The calibration of an electronic compass that Plumper mentions above is a standard procedure for electronic compass calibration. It's done when any new electronic compass is installed (regardless of hull construction) and consist of running the boat in slow circles until the compass figures out what's up.


----------



## Kater (Nov 6, 2007)

Thanks for all the replies so far! 

It's good to hear that many have good experiences with compasses relatively close to a steel deck. This weekend I'll go and try to measure with a hand compass the deviation on various places onboard to see what would be the best spot. The compas I'm aiming at also has an automatic correction, involves going in circles, like mentioned above. So, if the deviation I find isn't to bad, it should be correctable relatively easy. 

Now I only have to make a good, waterproof, mounting. And find the best spot. Maybe on a pole on the stern, maybe at the back of the mast under the boom. 

Thanks, all.


----------



## Omatako (Sep 14, 2003)

*Watch out for soft metals*

I believe that the fluxgate can be calibrated to ignore the magnetism of the boat itself but that care must be taken when mounting it near soft metals. And soft metals means cast iron for one (the balls referred to earlier in the thread are made of cast iron) and the engine in particular. Apparently whenever the engine is run, the magnetic values around it change whereas the magnetic values of the hull do not.

When I bought my present boat (not steel) we had a heck of a time trying to get the AP to steer an accurate course. We eventually called in a Raymarine guru who tracked down the fluxgate compass to the engine room. When the laughing stopped, he relocated it to the stern cabin and it has been perfect ever since.

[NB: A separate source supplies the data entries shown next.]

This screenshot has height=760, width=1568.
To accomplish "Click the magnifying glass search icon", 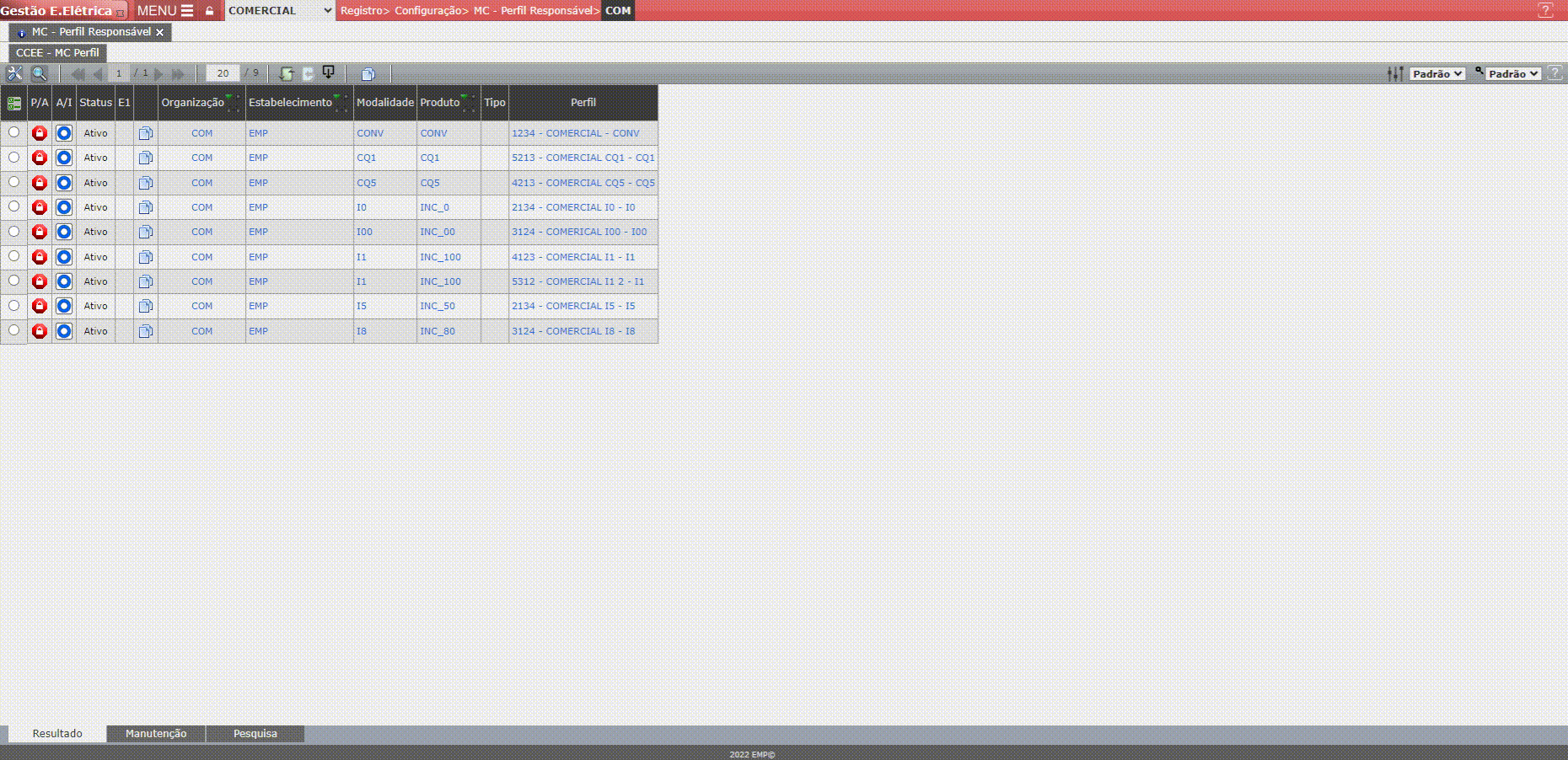I will [x=39, y=74].
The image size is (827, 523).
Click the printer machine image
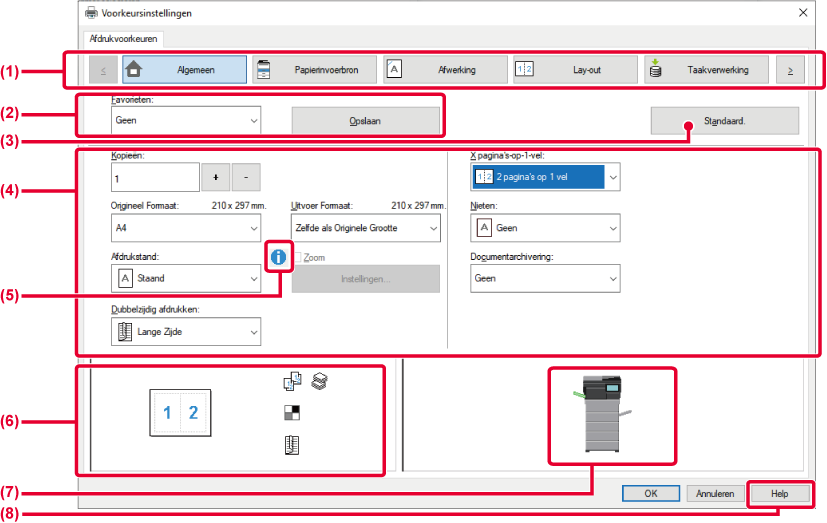[x=603, y=414]
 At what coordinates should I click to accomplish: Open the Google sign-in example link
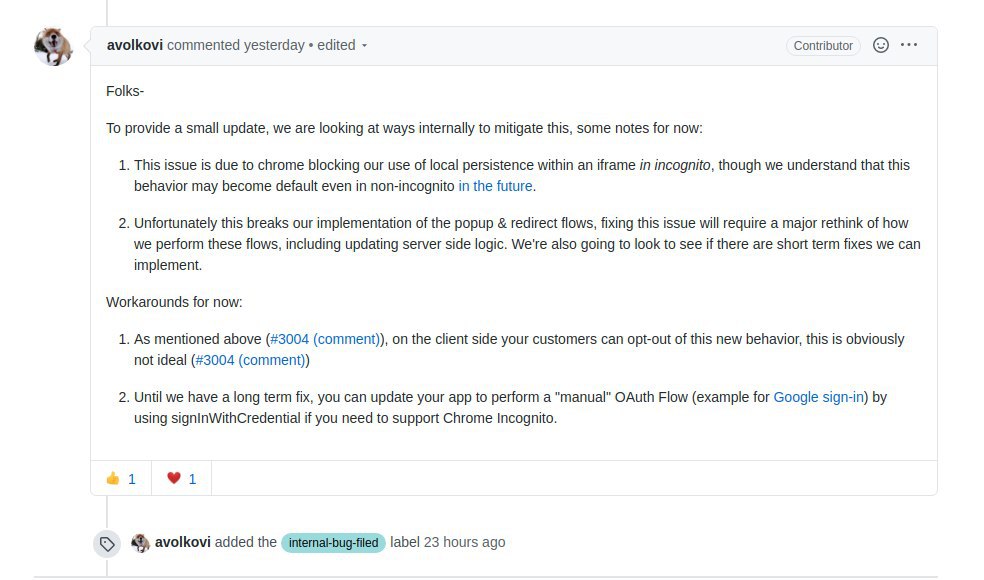point(820,397)
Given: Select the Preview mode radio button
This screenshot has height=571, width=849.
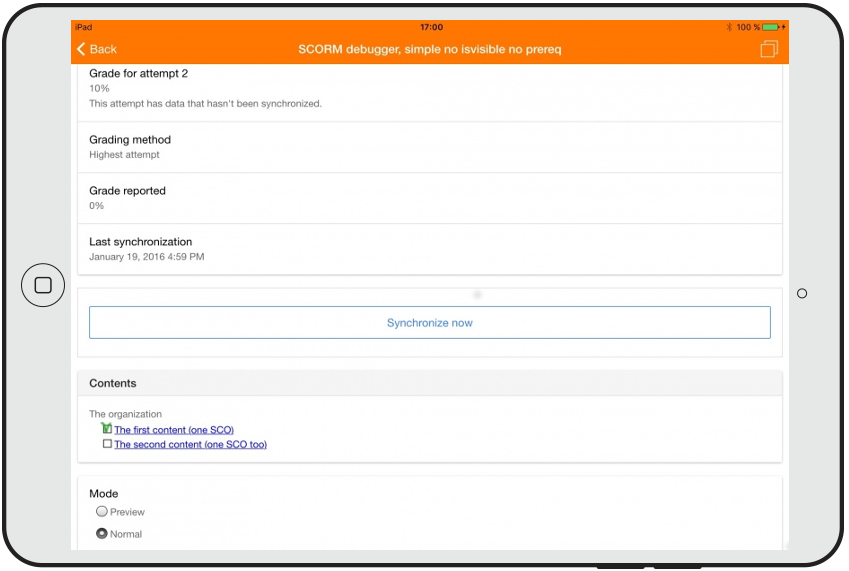Looking at the screenshot, I should pyautogui.click(x=102, y=512).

I must say though that these things are more sensitive than I thought. My wife put a piece of clothing into a drawer alongside the fluxgate and it had something metal in one of the pockets and the AP was distinctly unruly until we found it.

Andre


----------



## sailingdog (Mar 19, 2006)

Putting a fluxgate compass in the engine compartment or near drawers whose contents may change to contain something that can throw off the calibration of the fluxgate compass is a bad idea. 

One time we were out and having some trouble with the autopilot... but only on starboard tacks... because a flashlight would roll close enough to the fluxgate compass on a starboard tack to throw it off... it was one of those flashlights that you can "shake" to generate electricity...which turns out to have a pretty large magnet in it to generate the electricity with.  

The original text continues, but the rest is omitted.